• Things to do
• a. From the passage on diagnosing cervical cancer, set down the stretch from "What is LBC" through "slide and examined.".
• b. According to the passage on diagnosing cervical cancer, when is the best time to have the screening test?

How is cervical cancer diagnosed?

The earlier cervical cancer is diagnosed the more successfully it can be treated.
  • Cervical screening - LBC or Pap smear test

    In the USA over 11,000 women are diagnosed with invasive cervical cancer each year and about 4,000 die of it. The majority of these deaths could be prevented if all women had undergone cervical screening. US authorities say a female should start screening at the age of 21, or within three years of her first sexual encounter - whichever occurs first.

    The test looks for abnormal changes in the cells of the cervix. If left untreated some abnormal cells can eventually develop into cancer. Cervical screening does not detect cancer.

    Cervical screening used to be the old pap smear test - which is still used in many parts of the world. More recently, testing using LBC (liquid based cytology) has become more commonplace. A sample of cells is taken from the cervix. The doctor or nurse inserts a speculum - an instrument used to widen the opening of the vagina so that the cervix is more easily visible - and uses a spatula which is brushed around the cervix. The procedure is just mildly uncomfortable for the majority of women. If abnormal cells are there, there is a good chance they will be detected, but not not always.

      What is LBC (liquid based cytology)?

      Cytology is the medical and scientific study of cells - diagnosing diseases and conditions by examining tissue samples (cell samples) from the body. With liquid based cytology the sample is collected in much the same way as a conventional smear. However, instead of smearing the sample onto a microscope slide, the head of the brush where the sample cells are caught is broken off and placed in a small glass vial which contains preservative fluid - sometimes it can be rinsed directly into the preservative fluid. In the laboratory it is spun and treated to remove mucus, pus and other materials. A random sample of the remaining cells is taken. A thin layer of the cells is placed on a microscope slide and examined.
    The test is not designed for diagnosing cancer. It is designed to check the health of the cervix and to detect early changes in the cells, which could develop into cancer in the future.

    The best time to have the test is in the middle of the menstrual cycle - between periods.

    If the test results show abnormal cells in the cervix the doctor will refer the patient to a gynecologist. In the UK the patient may also be referred to a nurse colposcopist.

• Extracted data
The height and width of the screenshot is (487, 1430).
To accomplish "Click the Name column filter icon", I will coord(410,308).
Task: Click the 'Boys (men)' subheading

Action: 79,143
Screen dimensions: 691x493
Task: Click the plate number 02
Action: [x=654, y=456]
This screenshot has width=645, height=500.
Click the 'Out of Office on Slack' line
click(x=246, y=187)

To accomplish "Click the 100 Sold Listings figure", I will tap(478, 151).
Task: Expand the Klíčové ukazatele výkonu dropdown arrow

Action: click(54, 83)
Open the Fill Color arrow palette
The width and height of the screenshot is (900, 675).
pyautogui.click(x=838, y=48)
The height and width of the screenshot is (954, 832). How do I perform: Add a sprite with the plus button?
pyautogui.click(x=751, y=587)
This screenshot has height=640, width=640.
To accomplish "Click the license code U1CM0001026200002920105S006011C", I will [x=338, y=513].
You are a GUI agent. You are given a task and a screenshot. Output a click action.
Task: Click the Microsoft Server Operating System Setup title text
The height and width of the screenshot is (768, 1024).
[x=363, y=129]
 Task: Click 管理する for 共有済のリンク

• Solutions by task
• a.
What is LBC (liquid based cytology)?

      Cytology is the medical and scientific study of cells - diagnosing diseases and conditions by examining tissue samples (cell samples) from the body. With liquid based cytology the sample is collected in much the same way as a conventional smear. However, instead of smearing the sample onto a microscope slide, the head of the brush where the sample cells are caught is broken off and placed in a small glass vial which contains preservative fluid - sometimes it can be rinsed directly into the preservative fluid. In the laboratory it is spun and treated to remove mucus, pus and other materials. A random sample of the remaining cells is taken. A thin layer of the cells is placed on a microscope slide and examined.

• b. The best time is in the middle of the menstrual cycle, between periods.